The “Ready, Set, Robotics” challenge is part of a summer program at Primrose Schools, a network of more than 400 early childhood centers across the country. Their STEM-based learning programs focus on technology, teaching students how to build and program robots from scratch. “This is the starting point for all of our future great thinkers,” said Dr. Maria Shaheen, senior director of early childhood education at Primrose, who said children from kindergarten through fifth grade are now learning skills normally taught to older students. “Younger kids love robotics and they can code, so we designed a developmentally appropriate robotics competition for early primary schools.”

The first week of the program introduces the basics of construction: students become familiar with the technology by seeing how robots actually work on a mechanical and programming level.
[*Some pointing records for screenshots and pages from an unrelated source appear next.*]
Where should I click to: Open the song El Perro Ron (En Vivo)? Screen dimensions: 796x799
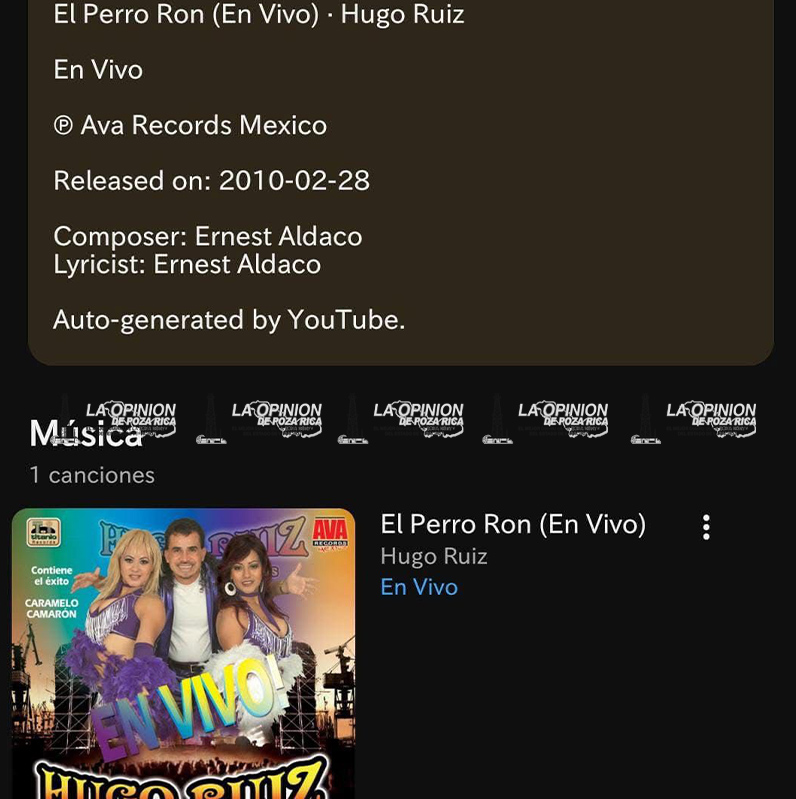513,524
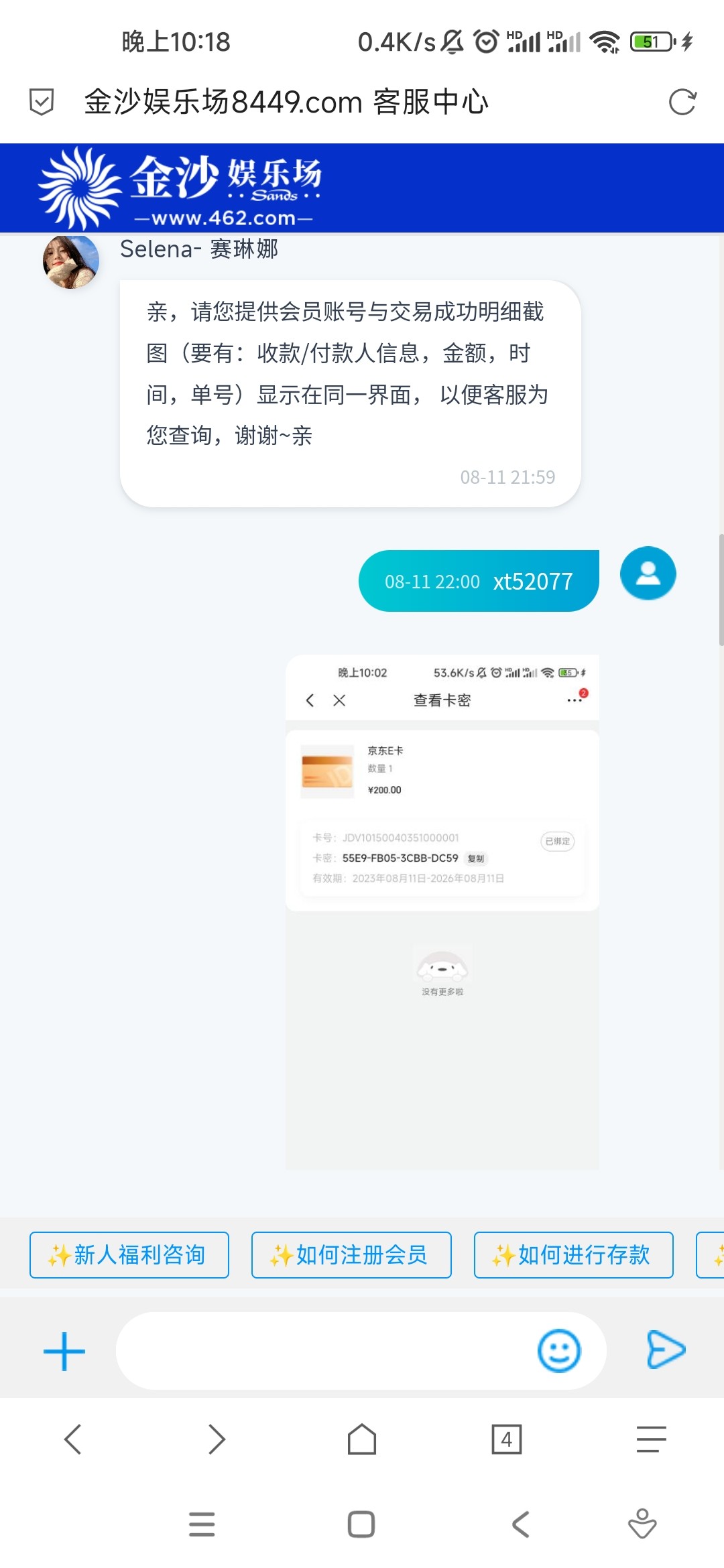The height and width of the screenshot is (1568, 724).
Task: Select the 如何进行存款 quick reply chip
Action: coord(573,1254)
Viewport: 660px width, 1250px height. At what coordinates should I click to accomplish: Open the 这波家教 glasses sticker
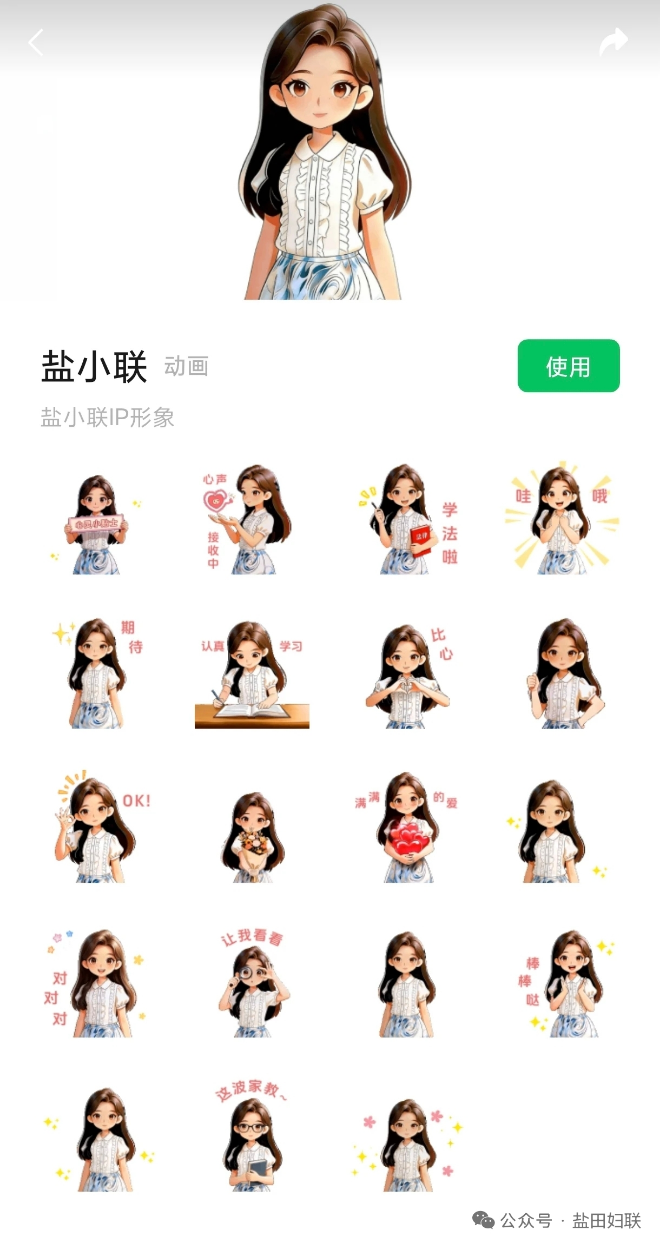(x=252, y=1136)
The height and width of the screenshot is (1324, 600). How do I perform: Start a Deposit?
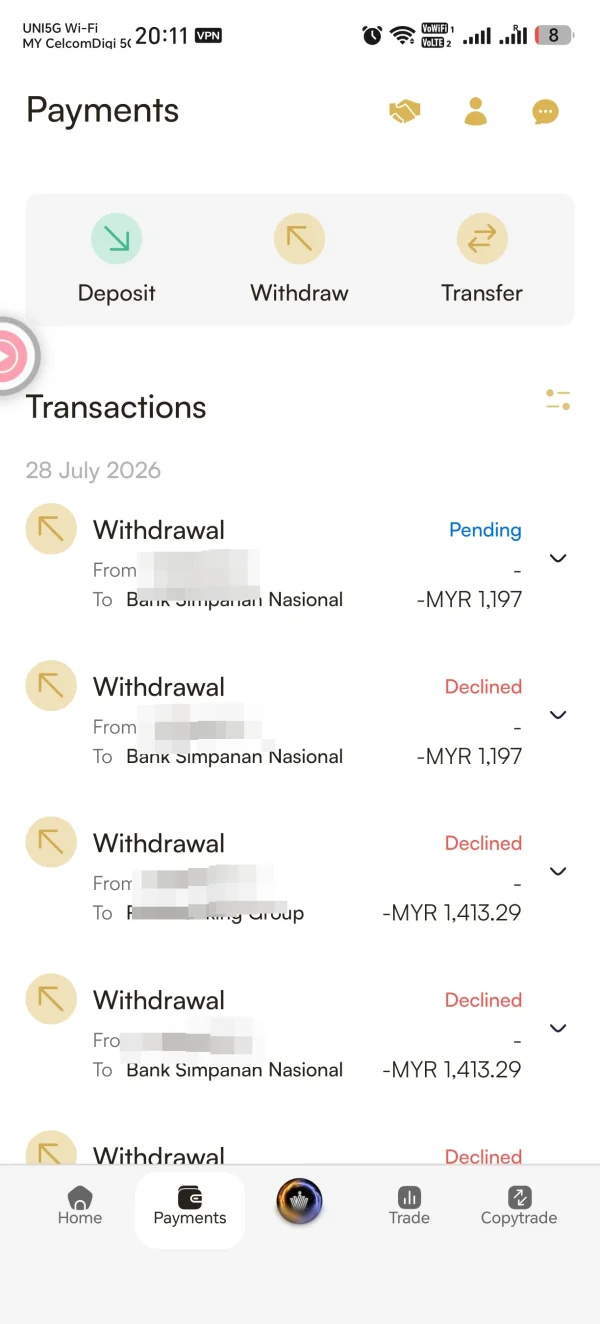[x=117, y=260]
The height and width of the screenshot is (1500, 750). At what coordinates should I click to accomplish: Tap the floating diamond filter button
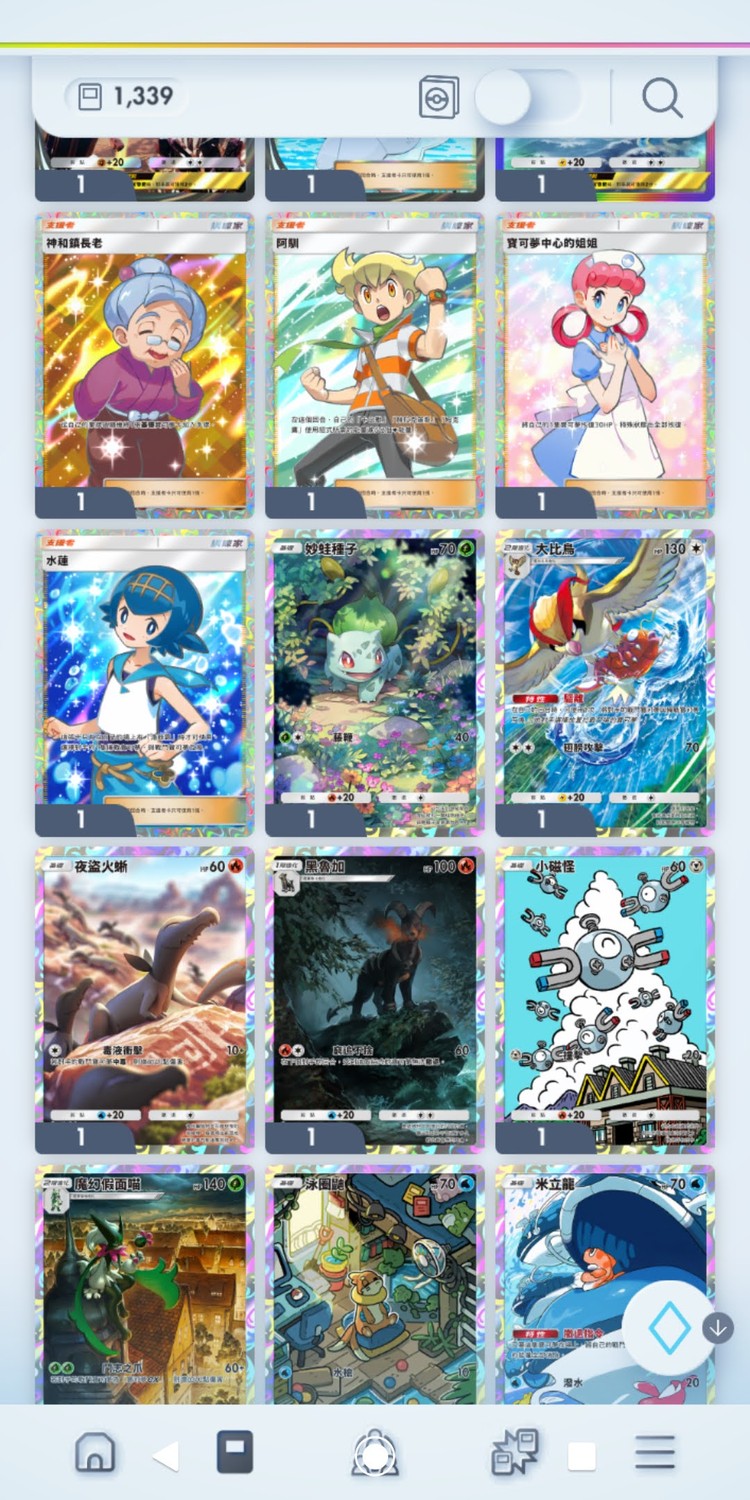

Then, the game begins. Students work in groups to help the robot, nicknamed “Dash,” navigate the maze and complete special tasks—including saving their favorite stuffed animals. The winning team will receive funds to donate to a charity of their choice. Dr Shaheen said what impressed teachers most was the way young students were engaged in learning new technologies. “The kids absolutely love the robot,” she said. “It had very simple drag-and-drop coding, and that’s where robotics started.”

In addition to building these key engineering and programming skills, the Robotics Challenge focuses heavily on character development, teaching children problem-solving and collaboration while they have fun in the classroom. “They can use coding,” Dr. Shaheen said, “but more importantly, can they use their character development skills? You know, sharing and respecting others, developing friendships.”

Next year, when Primrose kicks off its second annual Teen Robotics Competition, the focus on STEM and robotics will continue – and possibly expand. Similar classes may soon be in classrooms near you; by 2030, it is estimated that at least 70 percent of U.S. schools will have robotics classes.